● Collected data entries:
────────────────

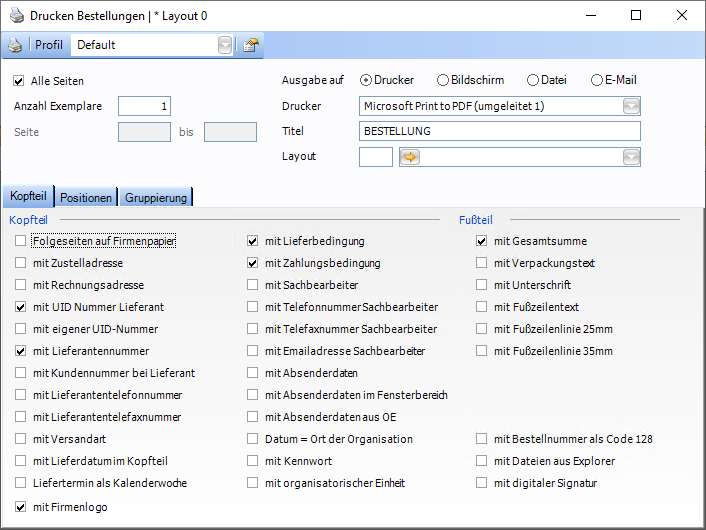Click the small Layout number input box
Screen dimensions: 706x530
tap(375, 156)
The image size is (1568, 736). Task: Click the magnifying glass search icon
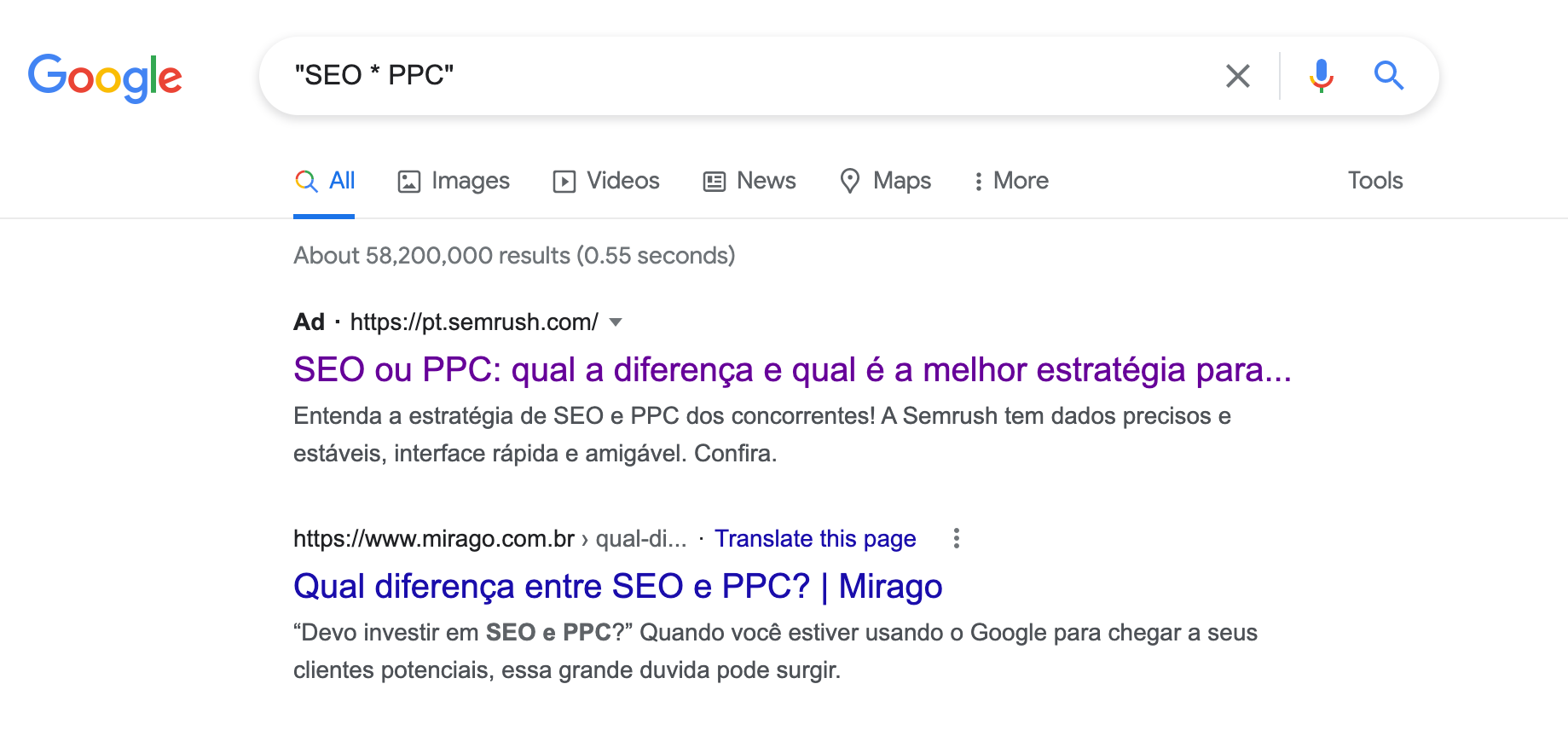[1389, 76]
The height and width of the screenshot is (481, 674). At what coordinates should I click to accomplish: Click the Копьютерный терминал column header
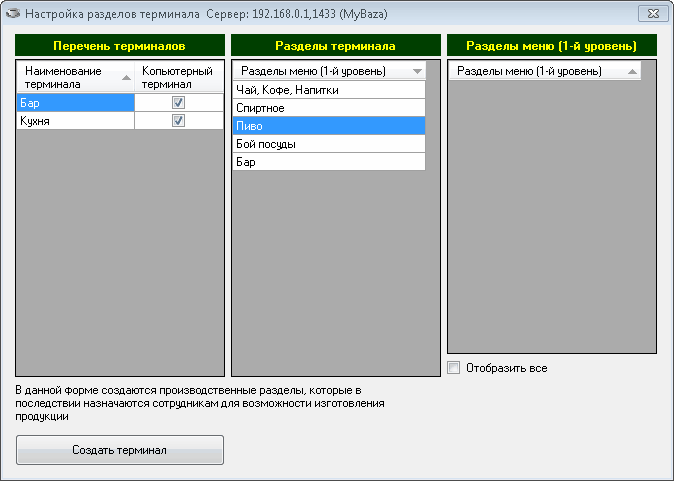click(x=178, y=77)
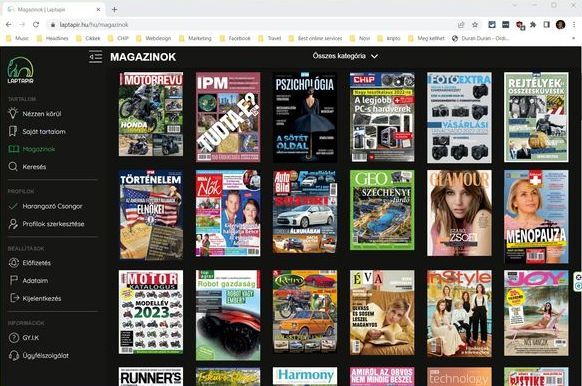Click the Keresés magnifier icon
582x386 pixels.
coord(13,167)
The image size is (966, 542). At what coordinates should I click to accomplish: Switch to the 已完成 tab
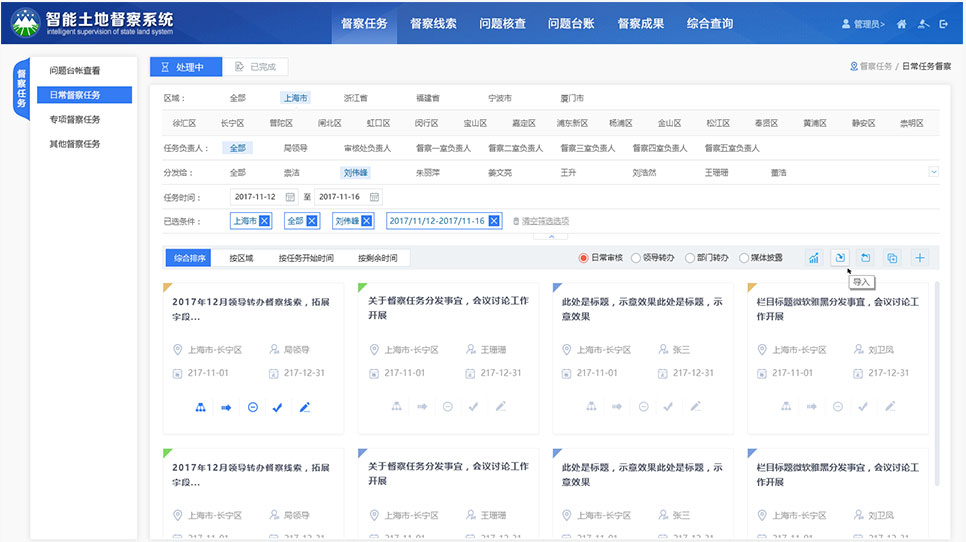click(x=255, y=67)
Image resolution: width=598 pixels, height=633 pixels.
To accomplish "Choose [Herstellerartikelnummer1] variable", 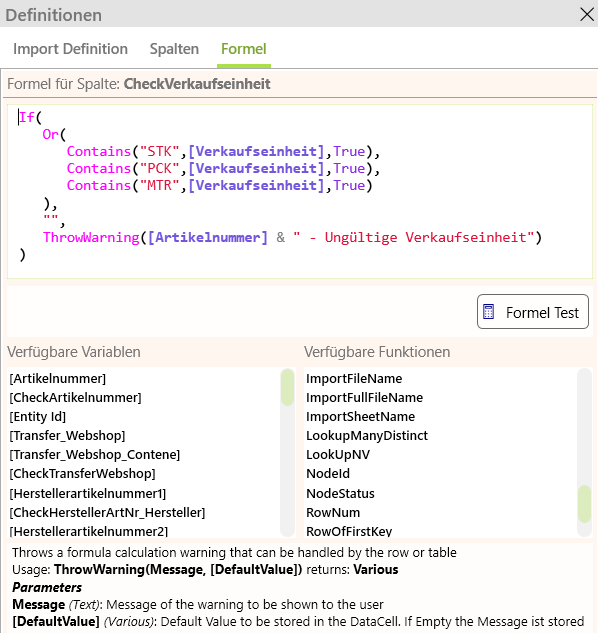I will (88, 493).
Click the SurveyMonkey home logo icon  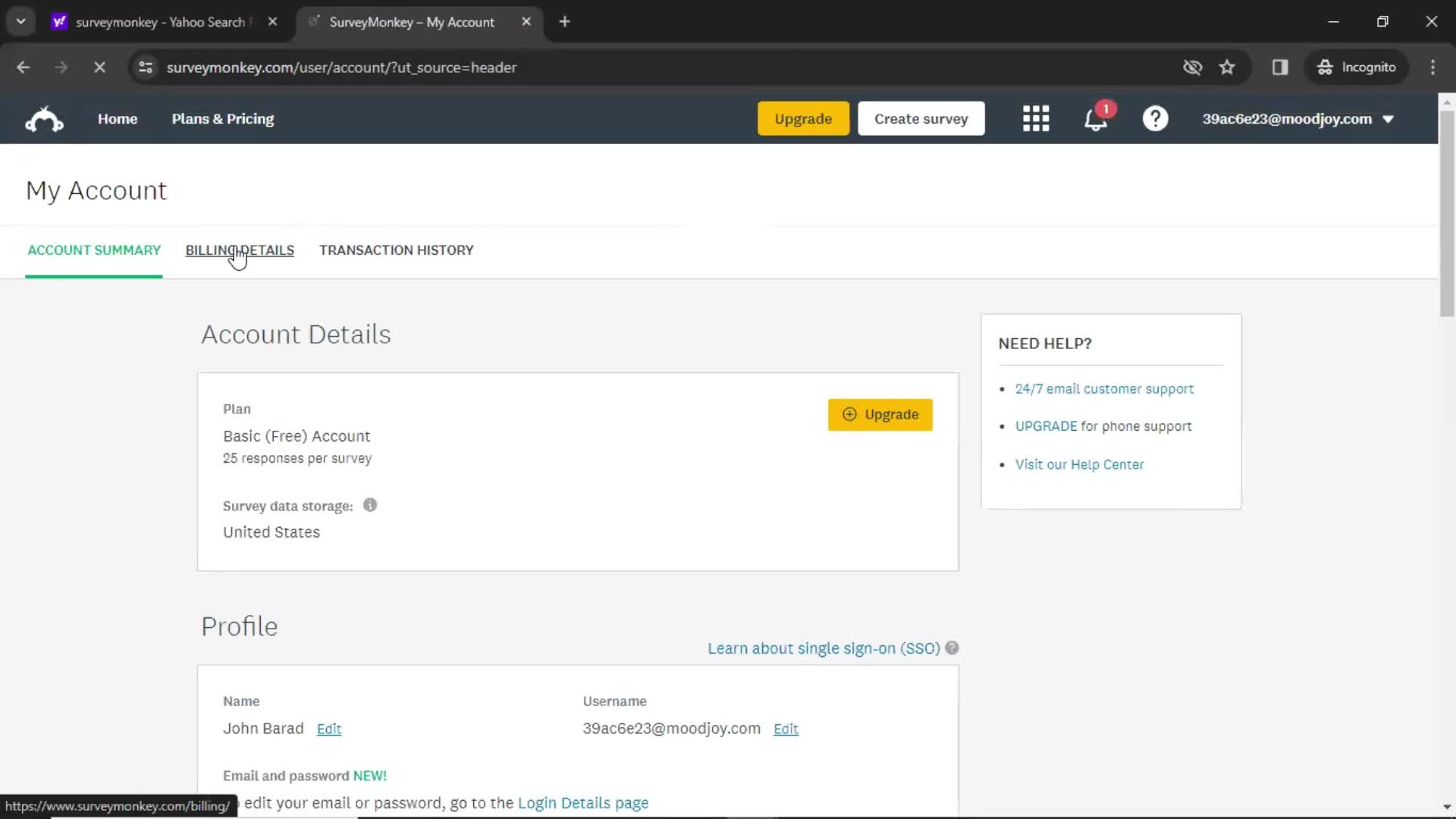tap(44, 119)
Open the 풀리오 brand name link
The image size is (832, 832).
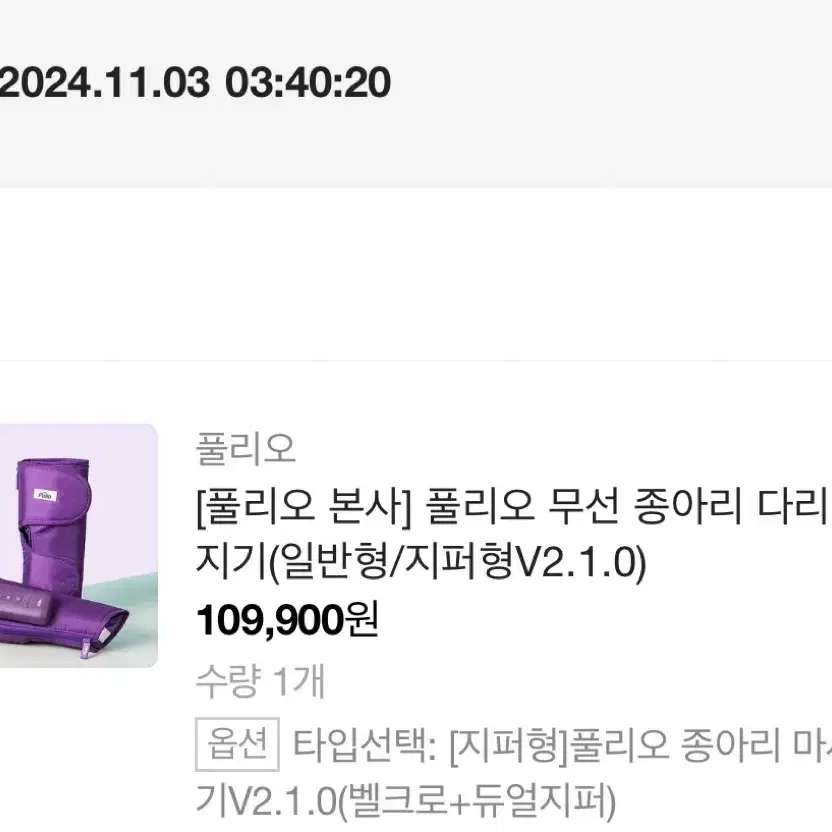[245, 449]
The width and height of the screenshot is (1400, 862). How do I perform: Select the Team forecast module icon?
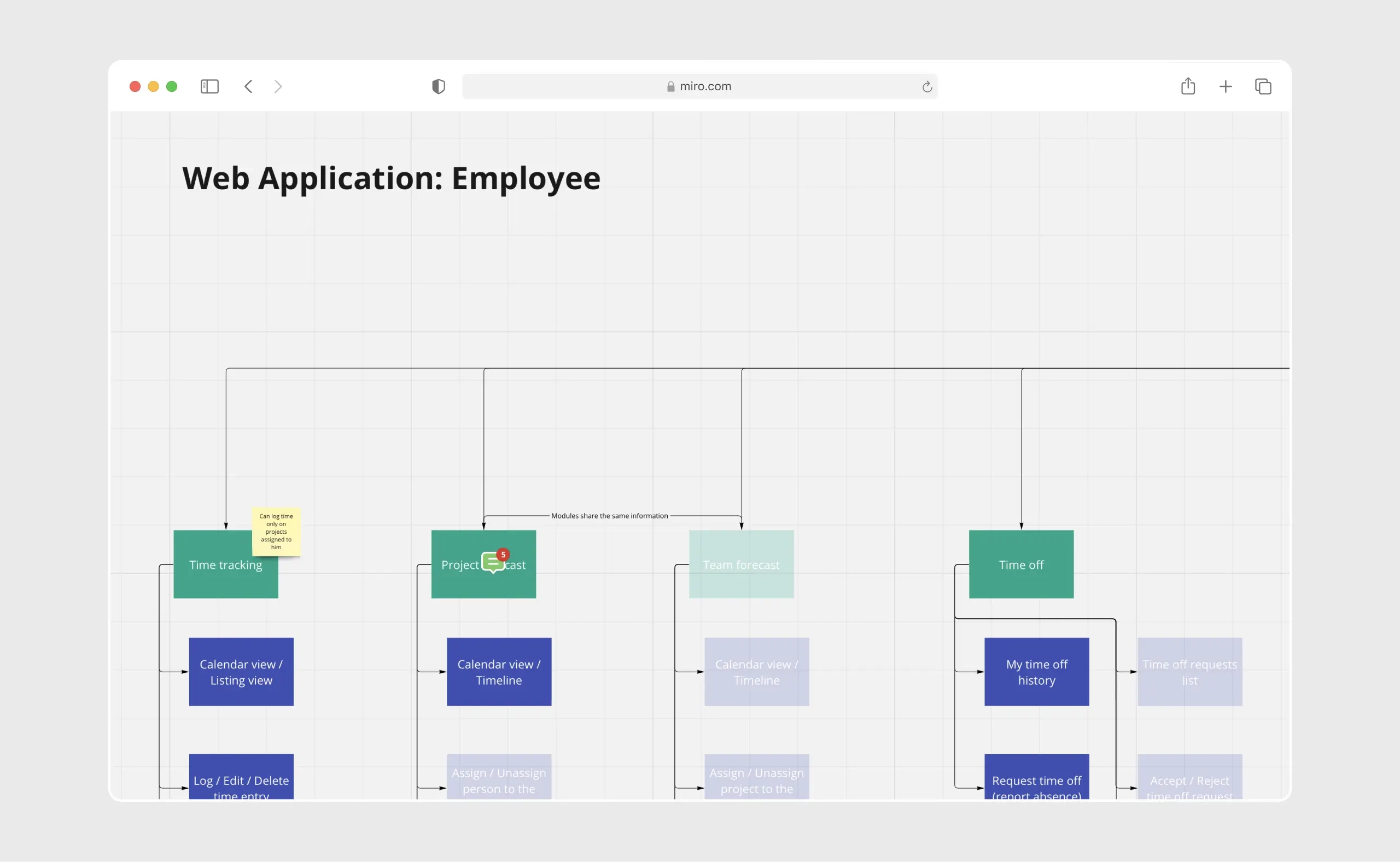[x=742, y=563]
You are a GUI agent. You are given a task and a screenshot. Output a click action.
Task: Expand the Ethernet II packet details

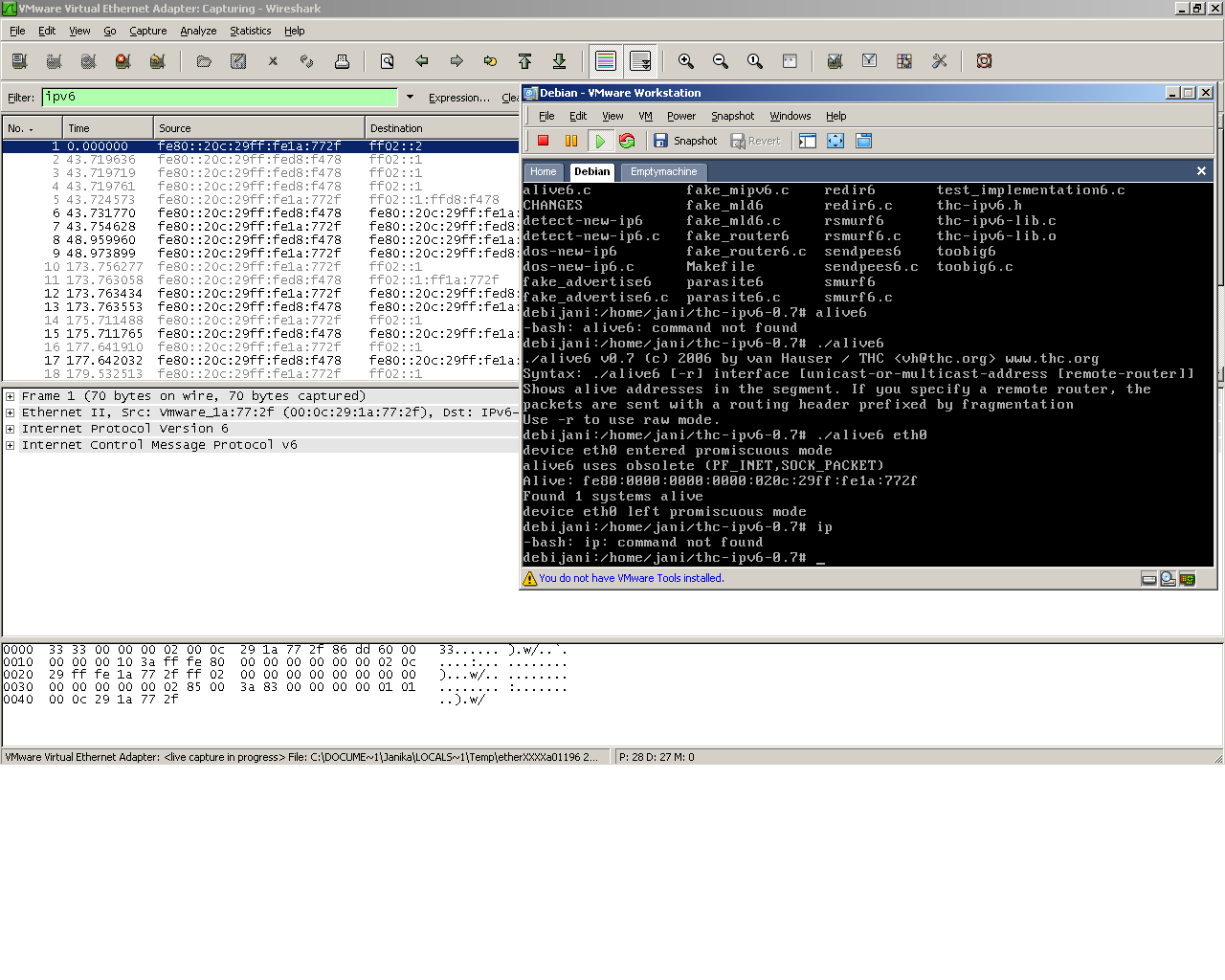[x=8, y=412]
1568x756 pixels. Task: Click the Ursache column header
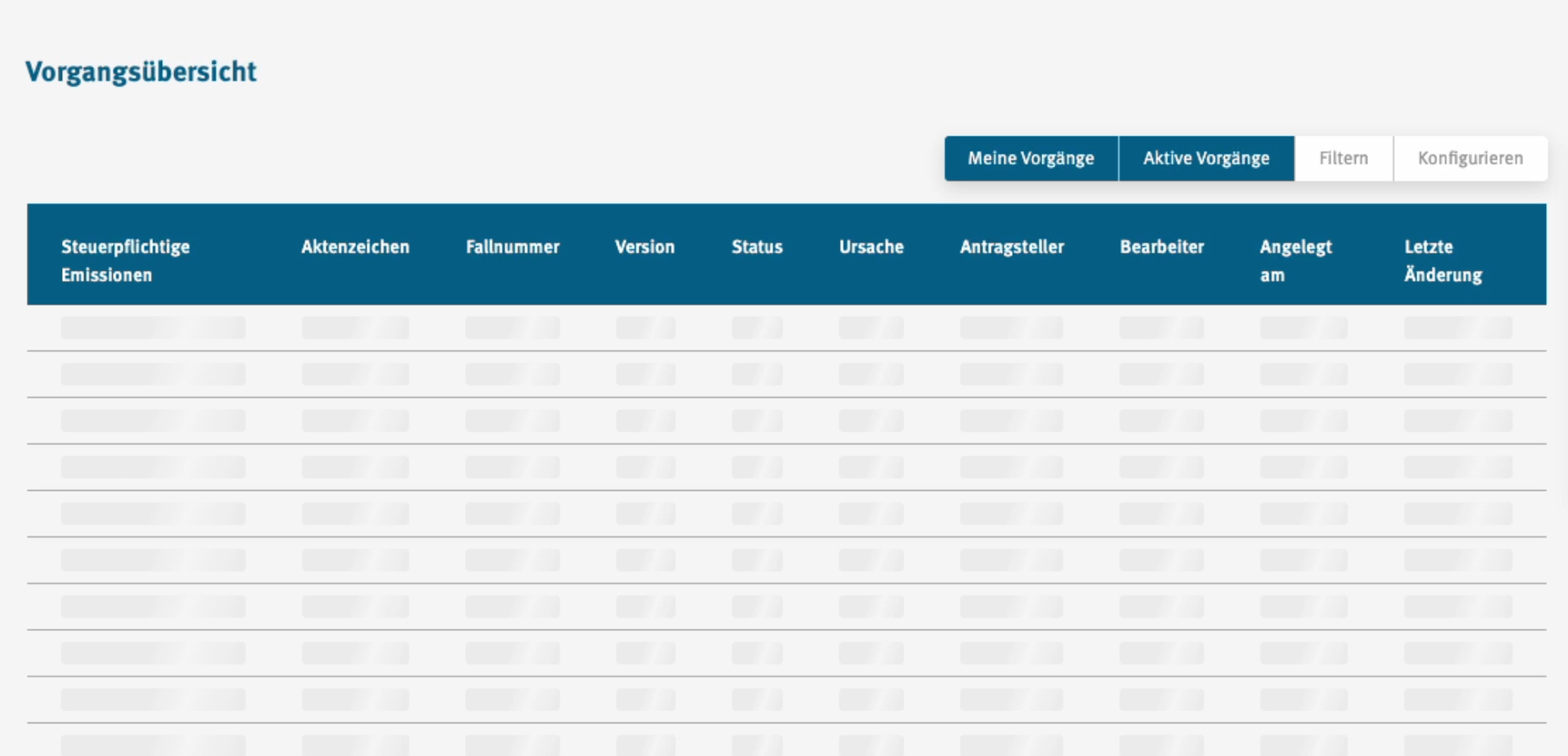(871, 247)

────────────────

● DIRECTIONS:
In the records above, find the line with "The image size is (1568, 736).". Print exactly from there through the line with "Image resolution: width=598", minus the pictures.

● RESPONSE AREA:
The image size is (1568, 736). Task: Click the magnifying glass search icon
[1389, 76]
The height and width of the screenshot is (481, 674). At what coordinates should I click to accomplish: Click the Копьютерный терминал column header
click(x=178, y=77)
Click the Keresés magnifier icon
582x386 pixels.
coord(13,167)
The image size is (966, 542). At what coordinates should I click to accomplish: Switch to the 已完成 tab
click(x=255, y=67)
Image resolution: width=598 pixels, height=633 pixels.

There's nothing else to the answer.